Cette page est dédiée aux enseignants et aux élèves inscrits au projet Apprenti citoyen.

Jean-Louis Beaudry a tout d’abord été conseiller municipal en 1860. Élu maire en 1862, il a exercé dix mandats d’un an entre 1862 et 1885. Parmi ses principales contributions, soulignons la création du Département du feu pour la lutte contre les incendies et le tout premier carnaval d’hiver à Montréal.

En 1852, les pires incendies de l’histoire de Montréal

En juin et juillet 1852, plusieurs incendies détruisent de nombreux magasins et maisons du Vieux-Montréal et de la rue Saint-Laurent. Au total, plus de 15 000 personnes se retrouvent sans abri en un seul été. Un premier service de protection d’incendie En 1863, Montréal se dote enfin d’un véritable service de protection contre les incendies, appelé le Département du feu. Des pompiers professionnels sont engagés : un chef, un chef adjoint, un contremaître, un faiseur et cureur de boyaux pour s’occuper des tuyaux, huit gardiens, huit aides-gardiens et huit conducteurs. Ils sont répartis dans huit casernes. Ils disposent de chevaux et de pompes à bras. Au besoin, 36 pompiers volontaires assistent ces pompiers permanents.

Borne d’alarme incendie

Borne d’appel incendie et borne fontaine exposés dans l’entrée du Centre d’histoire de Montréal
Centre d'histoire de Montréal
Le tout nouveau télégraphe d’alarme permet maintenant d’alerter rapidement les pompiers et de leur indiquer le lieu de l’incendie. Des bornes numérotées sont installées un peu partout dans la ville. Lorsqu’un feu éclate, un citoyen désigné tourne une manivelle pour donner l’alerte. Le signal est alors transmis au central d’alarme, situé au marché Bonsecours, dans le Vieux-Montréal. Du central, l’alarme est ensuite envoyée aux casernes.

Pour Montréal, il s’agit d’une importante amélioration qui permettra peut-être d’éviter les incendies désastreux, comme ceux de 1852. Rappelons-nous qu’au début de l’histoire de Montréal, la défense contre le feu était assurée par la population. L’alerte était donnée par les cloches des églises qui sonnaient une mélodie particulière, le tocsin. Les Montréalais allaient puiser l’eau dans le fleuve ou les rivières. Les seuls outils disponibles étaient des seaux, des haches et des échelles.
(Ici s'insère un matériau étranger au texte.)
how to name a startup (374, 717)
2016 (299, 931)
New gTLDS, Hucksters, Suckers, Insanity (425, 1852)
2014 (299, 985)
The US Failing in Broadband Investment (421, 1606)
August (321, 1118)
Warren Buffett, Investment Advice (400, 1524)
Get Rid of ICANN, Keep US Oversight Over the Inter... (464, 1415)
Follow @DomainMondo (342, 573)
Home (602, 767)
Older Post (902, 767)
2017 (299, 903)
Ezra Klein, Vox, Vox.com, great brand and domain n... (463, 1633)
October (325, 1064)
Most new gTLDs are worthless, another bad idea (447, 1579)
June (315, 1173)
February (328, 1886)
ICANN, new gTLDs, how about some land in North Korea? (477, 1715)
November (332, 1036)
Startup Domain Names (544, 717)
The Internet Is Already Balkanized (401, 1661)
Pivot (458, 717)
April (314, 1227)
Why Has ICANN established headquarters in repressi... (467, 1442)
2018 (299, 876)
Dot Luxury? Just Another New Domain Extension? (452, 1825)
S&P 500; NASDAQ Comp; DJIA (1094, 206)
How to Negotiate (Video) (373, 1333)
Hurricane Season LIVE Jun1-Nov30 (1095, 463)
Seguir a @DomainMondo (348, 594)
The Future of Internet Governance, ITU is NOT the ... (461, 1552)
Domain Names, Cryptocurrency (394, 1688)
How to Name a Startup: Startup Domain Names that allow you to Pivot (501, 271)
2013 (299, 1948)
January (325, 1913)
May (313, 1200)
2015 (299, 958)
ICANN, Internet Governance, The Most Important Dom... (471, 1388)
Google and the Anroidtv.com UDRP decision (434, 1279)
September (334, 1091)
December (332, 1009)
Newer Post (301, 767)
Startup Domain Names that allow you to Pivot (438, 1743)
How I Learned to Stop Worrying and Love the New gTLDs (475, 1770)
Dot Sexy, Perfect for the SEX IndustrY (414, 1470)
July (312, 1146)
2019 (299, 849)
C’est au début du 19e siècle que la Ville inaugure le premier aqueduc et achète une pompe à bras.

Un carnaval d’hiver à Montréal

Montréal célèbre son premier carnaval d’hiver en 1883, alors que Jean-Louis Beaudry est maire. Celui-ci collabore à l’organisation et décrète même une demi-journée de congé pour cette grande fête.

Pendant une semaine, le carnaval célèbre les joies de l’hiver et réjouit tous les amateurs de sports d’hiver et de plein air. On construit un immense palais de glace illuminé par l’électricité sur la place du Canada. On organise des activités sportives pendant toute une semaine : ski, glissade, patinage, curling et raquette. Un grand bal est donné à l’hôtel Windsor et on simule même une attaque contre le palais de glace. Beaucoup de touristes des États-Unis viennent prendre part aux festivités.

En 1885, le carnaval s’étend au-delà du centre-ville et des divertissements sont proposés dans d’autres quartiers. Des sculptures de neige et de glace s’élèvent un peu partout en ville : on trouve un lion sur la place d’Armes, une tour inspirée d’une pagode au Champ-de-Mars et un volcan sur l’île Sainte-Hélène.